Source data Start Marker
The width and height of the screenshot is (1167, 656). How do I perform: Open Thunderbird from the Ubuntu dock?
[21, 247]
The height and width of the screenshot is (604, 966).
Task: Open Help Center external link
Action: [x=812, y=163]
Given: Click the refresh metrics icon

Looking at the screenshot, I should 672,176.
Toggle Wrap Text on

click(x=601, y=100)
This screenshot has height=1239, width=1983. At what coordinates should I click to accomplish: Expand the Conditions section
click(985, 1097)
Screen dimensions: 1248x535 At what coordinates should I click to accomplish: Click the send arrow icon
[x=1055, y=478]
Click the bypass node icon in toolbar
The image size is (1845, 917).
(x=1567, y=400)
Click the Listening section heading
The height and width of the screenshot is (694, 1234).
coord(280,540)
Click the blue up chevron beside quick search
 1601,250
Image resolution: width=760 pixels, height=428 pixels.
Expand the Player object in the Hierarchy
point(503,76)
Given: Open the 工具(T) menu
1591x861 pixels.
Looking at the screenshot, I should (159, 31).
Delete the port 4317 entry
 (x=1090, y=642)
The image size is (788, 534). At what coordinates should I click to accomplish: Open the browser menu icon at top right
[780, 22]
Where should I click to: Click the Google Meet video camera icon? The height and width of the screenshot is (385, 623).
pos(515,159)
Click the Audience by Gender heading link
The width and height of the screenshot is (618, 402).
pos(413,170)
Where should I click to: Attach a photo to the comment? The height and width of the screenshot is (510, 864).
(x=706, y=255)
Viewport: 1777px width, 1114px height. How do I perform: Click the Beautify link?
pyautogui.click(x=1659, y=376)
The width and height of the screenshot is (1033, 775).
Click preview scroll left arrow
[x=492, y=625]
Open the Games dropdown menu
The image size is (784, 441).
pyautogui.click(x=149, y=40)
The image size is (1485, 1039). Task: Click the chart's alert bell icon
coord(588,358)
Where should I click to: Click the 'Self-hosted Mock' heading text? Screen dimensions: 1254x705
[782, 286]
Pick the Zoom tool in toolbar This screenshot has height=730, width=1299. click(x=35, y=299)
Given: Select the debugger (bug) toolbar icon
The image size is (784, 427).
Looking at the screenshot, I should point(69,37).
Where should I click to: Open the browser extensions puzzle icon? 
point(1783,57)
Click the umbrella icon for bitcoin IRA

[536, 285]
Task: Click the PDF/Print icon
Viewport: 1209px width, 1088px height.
Source data End Marker
--- Requirement ---
Extract every entry above as it appears.

--- Output for this exercise ---
The width and height of the screenshot is (1167, 656). How do I perform: Open Thunderbird from the Ubuntu dock?
[21, 247]
The height and width of the screenshot is (604, 966).
Task: Open Help Center external link
Action: [x=812, y=163]
Given: Click the refresh metrics icon

Looking at the screenshot, I should 672,176.
Toggle Wrap Text on

click(x=601, y=100)
This screenshot has height=1239, width=1983. At what coordinates should I click to accomplish: Expand the Conditions section
click(985, 1097)
Screen dimensions: 1248x535 At what coordinates should I click to accomplish: Click the send arrow icon
[x=1055, y=478]
Click the bypass node icon in toolbar
The image size is (1845, 917).
(x=1567, y=400)
Click the Listening section heading
The height and width of the screenshot is (694, 1234).
coord(280,540)
Click the blue up chevron beside quick search
 1601,250
Image resolution: width=760 pixels, height=428 pixels.
Expand the Player object in the Hierarchy
point(503,76)
Given: Open the 工具(T) menu
1591x861 pixels.
Looking at the screenshot, I should (159, 31).
Delete the port 4317 entry
 (x=1090, y=642)
The image size is (788, 534). At what coordinates should I click to accomplish: Open the browser menu icon at top right
[780, 22]
Where should I click to: Click the Google Meet video camera icon? The height and width of the screenshot is (385, 623).
pos(515,159)
Click the Audience by Gender heading link
The width and height of the screenshot is (618, 402).
pos(413,170)
Where should I click to: Attach a photo to the comment? The height and width of the screenshot is (510, 864).
(x=706, y=255)
Viewport: 1777px width, 1114px height. How do I perform: Click the Beautify link?
pyautogui.click(x=1659, y=376)
The width and height of the screenshot is (1033, 775).
Click preview scroll left arrow
[x=492, y=625]
Open the Games dropdown menu
The image size is (784, 441).
pyautogui.click(x=149, y=40)
The image size is (1485, 1039). Task: Click the chart's alert bell icon
coord(588,358)
Where should I click to: Click the 'Self-hosted Mock' heading text? Screen dimensions: 1254x705
[782, 286]
Pick the Zoom tool in toolbar This screenshot has height=730, width=1299. click(x=35, y=299)
Given: Select the debugger (bug) toolbar icon
The image size is (784, 427).
Looking at the screenshot, I should point(69,37).
Where should I click to: Open the browser extensions puzzle icon? 
point(1783,57)
Click the umbrella icon for bitcoin IRA

[536, 285]
Task: Click the PDF/Print icon
Viewport: 1209px width, 1088px height.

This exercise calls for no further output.